To address this, we collected 25 samples at autopsy from 4 patients with relapsed multiple myeloma within the Last Wish Program at Memorial Sloan Kettering Cancer Center. The Last Wish Program is an ongoing research biospecimen protocol which permits the postmortem collection of tissue and other samples from deceased patients, from whom consent for the protocol was obtained antemortem. To capture the myeloma complexity and heterogeneity we performed whole genome sequencing on all these samples. Doing so, we demonstrated that each metastatic site within the same individual had a distinct trajectory of evolution, punctuated by simple and complex genetic abnormalities accumulated over time. By examining the landscape of mutational processes (i.e. mutational signatures) active in each individual site, we observed that chemotherapeutic drug melphalan and platinum significantly contribute to the global mutational burden. In contrast to newly diagnosed patients, (never exposed to melphalan and platinum), we identified that chemotherapy-induced mutations account for 25% of all nonsynonymous mutations in relapsed multiple myeloma.

Exposure to distinct chemotherapies is known to introduce hundreds of mutations in each surviving cancer cell, with the exact mutational catalog being different in each cell (Figure 1). Therefore, mutations caused by chemotherapy may be detected only if a single cell containing these mutations repeatedly divides to form the majority of cancer cells at a particular metastatic site (the dominant clone) (Rustad et al. Nat Comm 2020). The mutational signature linked to chemotherapy thus represents a unique single-cell barcode linked to a known time point in each patient’s life.

We used this concept to show that multiple myeloma spread around the body at clinical relapse is often driven by the survival and subsequent expansion of a single myeloma cell following treatment with high dose melphalan therapy and autologous stem cell transplant. In fact, in three out of four cases all disease localization shared the same melphalan-induced mutational catalog, suggesting a common origin from the same surviving single cell.

Looking at the clinical and radiological history of these patients, we observe how some of these multi-site localizations occurred in a short time frame (e.g. <2 years). This pattern of timing suggests that seeding of a single clonal cell around the body can occur rapidly at relapse. To further investigate this hypothesis, and to explore potential differences between pre- and post-treatment disease seeding, we combined our cohort with a previously published cohort of newly diagnosed and relapsed multiple myeloma whole exomes (n=125 from 51 patients; Rasche et al. Nat Comm 2017). Comparing the contribution of mutational signatures associated with aging (SBS1, described as clock-like; Alexandrov et al. Nat Gen 2015) between the branches and the trunk of the phylogenic tree of each patient, we observed that the ratios of SBS1 between branches and the trunk were significantly higher in the treatment-naïve patients compared to those observed in the relapsed WXS and WGS cases, consistent with a subclonal diversification having occurred over a long period of time. These findings support the model in which multiple myeloma seeding can be accelerated following high-dose treatment in comparison to that seen during spontaneous evolution.

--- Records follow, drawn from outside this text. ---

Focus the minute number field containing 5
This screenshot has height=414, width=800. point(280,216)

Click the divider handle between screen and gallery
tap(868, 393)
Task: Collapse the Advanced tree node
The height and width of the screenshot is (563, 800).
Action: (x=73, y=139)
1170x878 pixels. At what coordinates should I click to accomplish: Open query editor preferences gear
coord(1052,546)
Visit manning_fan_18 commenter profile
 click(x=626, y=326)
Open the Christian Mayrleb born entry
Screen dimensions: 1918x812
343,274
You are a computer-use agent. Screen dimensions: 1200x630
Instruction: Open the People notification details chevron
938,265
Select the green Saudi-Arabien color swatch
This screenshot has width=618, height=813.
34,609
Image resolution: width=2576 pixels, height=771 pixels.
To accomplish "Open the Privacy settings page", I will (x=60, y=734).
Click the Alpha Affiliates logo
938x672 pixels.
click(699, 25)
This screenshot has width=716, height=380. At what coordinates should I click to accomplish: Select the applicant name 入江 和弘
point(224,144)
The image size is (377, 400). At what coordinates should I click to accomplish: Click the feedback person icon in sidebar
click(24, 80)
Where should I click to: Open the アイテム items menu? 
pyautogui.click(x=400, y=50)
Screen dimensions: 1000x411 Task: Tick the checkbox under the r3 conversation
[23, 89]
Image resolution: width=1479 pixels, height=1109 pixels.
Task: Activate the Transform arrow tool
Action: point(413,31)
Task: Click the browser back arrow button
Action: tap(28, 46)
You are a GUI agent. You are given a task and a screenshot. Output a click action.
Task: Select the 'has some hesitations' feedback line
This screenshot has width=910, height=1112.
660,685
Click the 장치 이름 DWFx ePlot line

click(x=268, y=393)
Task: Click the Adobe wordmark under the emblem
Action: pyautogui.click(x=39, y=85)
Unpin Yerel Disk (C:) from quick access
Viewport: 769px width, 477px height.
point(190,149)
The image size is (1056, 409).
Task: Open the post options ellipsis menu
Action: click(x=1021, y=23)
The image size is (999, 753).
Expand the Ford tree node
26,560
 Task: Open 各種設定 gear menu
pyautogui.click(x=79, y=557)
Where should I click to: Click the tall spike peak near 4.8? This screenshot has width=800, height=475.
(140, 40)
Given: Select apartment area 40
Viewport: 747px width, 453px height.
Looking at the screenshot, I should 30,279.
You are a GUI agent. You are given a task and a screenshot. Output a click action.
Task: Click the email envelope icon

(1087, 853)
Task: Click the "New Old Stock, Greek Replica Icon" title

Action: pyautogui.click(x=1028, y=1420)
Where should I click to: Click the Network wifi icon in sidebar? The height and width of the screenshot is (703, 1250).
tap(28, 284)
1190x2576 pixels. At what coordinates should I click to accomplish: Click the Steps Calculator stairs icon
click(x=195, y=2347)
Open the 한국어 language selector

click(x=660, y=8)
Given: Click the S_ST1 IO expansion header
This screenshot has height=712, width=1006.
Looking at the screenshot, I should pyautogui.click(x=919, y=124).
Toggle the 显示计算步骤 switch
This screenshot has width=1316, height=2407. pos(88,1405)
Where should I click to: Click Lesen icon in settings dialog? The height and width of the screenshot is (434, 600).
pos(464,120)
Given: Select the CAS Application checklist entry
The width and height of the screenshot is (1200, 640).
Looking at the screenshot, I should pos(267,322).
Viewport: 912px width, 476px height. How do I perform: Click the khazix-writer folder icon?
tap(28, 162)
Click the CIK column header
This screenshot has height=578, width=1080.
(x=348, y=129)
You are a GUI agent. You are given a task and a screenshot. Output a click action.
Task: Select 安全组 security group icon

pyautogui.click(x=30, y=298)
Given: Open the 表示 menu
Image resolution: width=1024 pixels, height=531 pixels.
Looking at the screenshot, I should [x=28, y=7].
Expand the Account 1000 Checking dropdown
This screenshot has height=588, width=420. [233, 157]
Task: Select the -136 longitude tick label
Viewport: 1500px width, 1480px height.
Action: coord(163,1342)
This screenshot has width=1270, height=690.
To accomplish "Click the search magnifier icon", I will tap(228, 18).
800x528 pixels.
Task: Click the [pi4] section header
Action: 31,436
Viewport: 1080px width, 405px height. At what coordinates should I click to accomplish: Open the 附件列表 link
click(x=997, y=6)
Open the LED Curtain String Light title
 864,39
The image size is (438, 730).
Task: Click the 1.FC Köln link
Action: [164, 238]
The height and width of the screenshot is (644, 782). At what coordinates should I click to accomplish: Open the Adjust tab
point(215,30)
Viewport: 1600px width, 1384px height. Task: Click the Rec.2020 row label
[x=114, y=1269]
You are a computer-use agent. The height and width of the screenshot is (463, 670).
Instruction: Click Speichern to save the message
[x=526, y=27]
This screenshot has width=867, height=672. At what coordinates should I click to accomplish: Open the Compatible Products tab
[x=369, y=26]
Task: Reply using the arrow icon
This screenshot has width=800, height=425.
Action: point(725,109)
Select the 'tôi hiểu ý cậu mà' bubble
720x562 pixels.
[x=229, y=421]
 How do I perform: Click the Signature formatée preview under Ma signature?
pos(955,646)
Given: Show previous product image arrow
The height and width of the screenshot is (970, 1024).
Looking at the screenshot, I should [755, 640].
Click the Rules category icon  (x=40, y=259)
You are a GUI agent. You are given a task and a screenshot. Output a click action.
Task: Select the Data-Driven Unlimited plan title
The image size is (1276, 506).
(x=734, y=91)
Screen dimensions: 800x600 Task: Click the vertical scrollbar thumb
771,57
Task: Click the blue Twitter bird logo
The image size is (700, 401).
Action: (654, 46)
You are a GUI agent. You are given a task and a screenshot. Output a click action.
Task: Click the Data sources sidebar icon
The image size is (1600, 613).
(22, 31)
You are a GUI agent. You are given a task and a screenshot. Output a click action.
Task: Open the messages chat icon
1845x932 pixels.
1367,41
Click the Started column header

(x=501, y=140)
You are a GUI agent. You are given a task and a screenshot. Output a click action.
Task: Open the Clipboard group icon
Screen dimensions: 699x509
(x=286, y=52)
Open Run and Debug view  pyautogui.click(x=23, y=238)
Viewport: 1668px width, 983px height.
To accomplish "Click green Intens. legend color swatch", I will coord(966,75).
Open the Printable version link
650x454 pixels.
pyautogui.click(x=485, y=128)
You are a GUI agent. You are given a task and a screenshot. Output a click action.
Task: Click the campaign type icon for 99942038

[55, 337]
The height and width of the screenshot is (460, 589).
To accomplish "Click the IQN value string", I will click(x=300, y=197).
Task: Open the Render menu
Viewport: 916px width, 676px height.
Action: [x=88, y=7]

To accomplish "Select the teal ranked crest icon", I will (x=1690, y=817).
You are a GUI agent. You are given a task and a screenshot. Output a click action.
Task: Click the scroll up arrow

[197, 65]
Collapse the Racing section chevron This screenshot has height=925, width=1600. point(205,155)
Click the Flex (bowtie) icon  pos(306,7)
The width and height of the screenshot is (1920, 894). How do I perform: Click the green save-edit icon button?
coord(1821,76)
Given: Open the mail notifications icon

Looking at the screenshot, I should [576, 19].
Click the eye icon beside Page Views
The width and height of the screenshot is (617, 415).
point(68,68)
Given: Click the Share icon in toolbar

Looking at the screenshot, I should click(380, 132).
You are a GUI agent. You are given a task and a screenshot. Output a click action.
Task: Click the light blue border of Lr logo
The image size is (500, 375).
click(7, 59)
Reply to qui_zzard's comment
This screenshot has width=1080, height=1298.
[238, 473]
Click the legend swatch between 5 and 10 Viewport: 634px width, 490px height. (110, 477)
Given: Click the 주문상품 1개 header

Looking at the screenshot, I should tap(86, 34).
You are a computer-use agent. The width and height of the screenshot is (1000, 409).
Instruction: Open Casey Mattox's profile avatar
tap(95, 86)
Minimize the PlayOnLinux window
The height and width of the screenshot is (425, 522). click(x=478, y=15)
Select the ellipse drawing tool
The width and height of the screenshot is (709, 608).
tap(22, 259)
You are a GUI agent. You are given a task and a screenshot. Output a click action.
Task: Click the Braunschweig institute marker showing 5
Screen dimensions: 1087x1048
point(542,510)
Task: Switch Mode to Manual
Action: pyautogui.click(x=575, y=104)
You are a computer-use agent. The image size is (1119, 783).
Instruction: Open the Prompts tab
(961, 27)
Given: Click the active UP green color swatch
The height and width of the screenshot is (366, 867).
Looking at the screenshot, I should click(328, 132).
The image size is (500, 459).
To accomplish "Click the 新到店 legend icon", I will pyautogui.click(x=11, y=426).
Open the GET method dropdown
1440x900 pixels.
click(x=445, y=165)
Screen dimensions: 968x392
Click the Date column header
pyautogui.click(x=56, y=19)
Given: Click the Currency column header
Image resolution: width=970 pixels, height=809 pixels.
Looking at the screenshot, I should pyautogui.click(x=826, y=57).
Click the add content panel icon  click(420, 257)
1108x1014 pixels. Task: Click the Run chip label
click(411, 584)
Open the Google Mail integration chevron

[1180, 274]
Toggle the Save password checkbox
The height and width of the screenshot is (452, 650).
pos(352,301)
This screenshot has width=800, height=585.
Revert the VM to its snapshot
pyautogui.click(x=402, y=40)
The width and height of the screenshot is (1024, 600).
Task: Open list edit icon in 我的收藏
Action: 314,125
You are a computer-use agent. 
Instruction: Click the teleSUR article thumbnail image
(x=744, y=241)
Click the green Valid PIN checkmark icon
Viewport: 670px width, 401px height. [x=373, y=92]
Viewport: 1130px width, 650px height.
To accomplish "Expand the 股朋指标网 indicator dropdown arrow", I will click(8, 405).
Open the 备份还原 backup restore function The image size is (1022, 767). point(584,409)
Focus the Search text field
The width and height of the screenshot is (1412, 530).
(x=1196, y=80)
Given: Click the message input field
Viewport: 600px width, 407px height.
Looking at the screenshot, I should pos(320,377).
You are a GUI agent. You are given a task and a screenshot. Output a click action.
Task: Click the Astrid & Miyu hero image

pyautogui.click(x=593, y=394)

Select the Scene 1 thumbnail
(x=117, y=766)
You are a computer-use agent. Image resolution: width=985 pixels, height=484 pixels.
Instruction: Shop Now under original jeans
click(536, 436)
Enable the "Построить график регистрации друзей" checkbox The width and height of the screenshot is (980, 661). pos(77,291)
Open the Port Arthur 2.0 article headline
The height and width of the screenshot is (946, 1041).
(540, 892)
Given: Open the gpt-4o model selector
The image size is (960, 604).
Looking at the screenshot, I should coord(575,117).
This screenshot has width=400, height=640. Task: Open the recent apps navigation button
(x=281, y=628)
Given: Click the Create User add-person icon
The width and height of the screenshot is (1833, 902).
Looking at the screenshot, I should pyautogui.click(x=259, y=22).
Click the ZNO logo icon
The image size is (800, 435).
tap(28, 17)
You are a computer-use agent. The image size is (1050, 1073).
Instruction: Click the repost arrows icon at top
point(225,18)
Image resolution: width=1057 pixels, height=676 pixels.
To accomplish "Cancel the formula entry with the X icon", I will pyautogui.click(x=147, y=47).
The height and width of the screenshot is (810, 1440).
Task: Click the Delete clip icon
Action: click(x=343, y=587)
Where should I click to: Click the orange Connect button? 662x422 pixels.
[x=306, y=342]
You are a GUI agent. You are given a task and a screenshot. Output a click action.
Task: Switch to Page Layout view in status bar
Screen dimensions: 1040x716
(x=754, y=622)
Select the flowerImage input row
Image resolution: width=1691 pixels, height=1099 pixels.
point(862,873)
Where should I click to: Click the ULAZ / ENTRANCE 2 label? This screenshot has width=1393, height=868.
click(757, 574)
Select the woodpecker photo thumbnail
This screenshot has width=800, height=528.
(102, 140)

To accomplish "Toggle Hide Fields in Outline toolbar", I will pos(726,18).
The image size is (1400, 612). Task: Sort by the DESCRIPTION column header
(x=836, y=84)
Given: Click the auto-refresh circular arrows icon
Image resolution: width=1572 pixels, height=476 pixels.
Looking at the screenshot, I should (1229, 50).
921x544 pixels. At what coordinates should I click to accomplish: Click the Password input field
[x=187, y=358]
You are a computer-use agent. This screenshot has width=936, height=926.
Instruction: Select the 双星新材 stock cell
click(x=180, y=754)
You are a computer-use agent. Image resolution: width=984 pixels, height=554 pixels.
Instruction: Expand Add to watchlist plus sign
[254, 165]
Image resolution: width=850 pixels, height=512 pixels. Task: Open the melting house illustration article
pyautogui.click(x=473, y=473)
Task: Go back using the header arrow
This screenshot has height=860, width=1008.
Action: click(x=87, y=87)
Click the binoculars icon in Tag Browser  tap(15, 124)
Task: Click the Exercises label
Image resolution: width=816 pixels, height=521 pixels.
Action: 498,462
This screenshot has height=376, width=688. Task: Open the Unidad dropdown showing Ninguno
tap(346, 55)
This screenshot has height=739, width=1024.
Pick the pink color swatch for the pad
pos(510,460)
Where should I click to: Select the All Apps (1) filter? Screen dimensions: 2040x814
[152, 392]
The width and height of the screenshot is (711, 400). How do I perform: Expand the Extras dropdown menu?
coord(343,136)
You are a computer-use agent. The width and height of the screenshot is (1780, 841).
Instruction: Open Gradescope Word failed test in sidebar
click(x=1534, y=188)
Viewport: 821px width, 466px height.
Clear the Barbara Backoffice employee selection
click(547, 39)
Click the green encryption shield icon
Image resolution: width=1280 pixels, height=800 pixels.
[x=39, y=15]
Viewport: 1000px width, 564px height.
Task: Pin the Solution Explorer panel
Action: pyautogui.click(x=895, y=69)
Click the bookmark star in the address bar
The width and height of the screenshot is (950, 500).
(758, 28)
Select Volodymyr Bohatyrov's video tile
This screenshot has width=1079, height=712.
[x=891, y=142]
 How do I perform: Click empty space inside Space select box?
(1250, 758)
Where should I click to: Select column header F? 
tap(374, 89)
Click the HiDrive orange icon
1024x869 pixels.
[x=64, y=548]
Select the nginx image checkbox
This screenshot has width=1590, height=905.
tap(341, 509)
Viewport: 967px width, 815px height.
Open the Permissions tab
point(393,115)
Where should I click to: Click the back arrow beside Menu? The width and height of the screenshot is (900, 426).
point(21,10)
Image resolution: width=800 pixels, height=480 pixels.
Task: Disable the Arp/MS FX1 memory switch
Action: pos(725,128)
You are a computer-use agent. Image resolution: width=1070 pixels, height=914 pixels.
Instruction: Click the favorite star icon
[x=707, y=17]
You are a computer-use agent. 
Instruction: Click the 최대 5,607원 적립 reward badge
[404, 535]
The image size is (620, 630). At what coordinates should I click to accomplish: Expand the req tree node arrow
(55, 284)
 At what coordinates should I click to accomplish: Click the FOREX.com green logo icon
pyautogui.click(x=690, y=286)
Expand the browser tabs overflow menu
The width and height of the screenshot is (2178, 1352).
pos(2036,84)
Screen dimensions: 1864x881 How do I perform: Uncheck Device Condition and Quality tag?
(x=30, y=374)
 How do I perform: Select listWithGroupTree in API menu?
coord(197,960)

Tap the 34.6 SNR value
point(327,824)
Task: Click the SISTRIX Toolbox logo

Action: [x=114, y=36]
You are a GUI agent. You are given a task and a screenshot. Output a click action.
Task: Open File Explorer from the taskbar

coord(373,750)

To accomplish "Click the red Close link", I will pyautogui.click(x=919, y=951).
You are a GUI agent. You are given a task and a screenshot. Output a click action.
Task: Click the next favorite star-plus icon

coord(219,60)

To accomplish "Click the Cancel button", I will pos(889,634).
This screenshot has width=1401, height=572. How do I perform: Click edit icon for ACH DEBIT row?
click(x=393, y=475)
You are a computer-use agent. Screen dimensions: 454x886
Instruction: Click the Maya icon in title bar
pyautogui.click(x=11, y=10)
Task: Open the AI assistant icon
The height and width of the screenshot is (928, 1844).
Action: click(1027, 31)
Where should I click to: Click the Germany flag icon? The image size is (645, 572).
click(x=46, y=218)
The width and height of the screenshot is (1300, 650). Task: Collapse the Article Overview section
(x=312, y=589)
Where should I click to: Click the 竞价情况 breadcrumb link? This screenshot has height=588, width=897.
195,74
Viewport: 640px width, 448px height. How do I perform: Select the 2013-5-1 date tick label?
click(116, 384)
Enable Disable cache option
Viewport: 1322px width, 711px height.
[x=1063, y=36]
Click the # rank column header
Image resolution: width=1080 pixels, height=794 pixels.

These data highlight the importance of considering the complex spatial and temporal heterogeneity of multiple myeloma in the evaluation of treatment-response and in minimal residual disease assessment and provide a strong rationale for comprehensive characterization of the multiple myeloma genomic complexity to enhance clinical decision making.

Figure 1. The development of chemotherapy-related mutational signatures. a) A schema summarizing the single cell expansion model. In this model, chemotherapy-related mutational signatures will be detectable only if one cancer cell is selected and takes the clonal dominance. (SBS = single base substitution; CCF = cancer-cell fraction). b-c) Two possible scenarios for the development of chemotherapy-related mutational signatures in two different disease localizations. In (b), chemotherapy is delivered to the trunk of the phylogenetic tree prior to any branching, while in (c) chemotherapy is delivered after branching. The phylogenetic tree trunk and branch lengths represent the mutational load.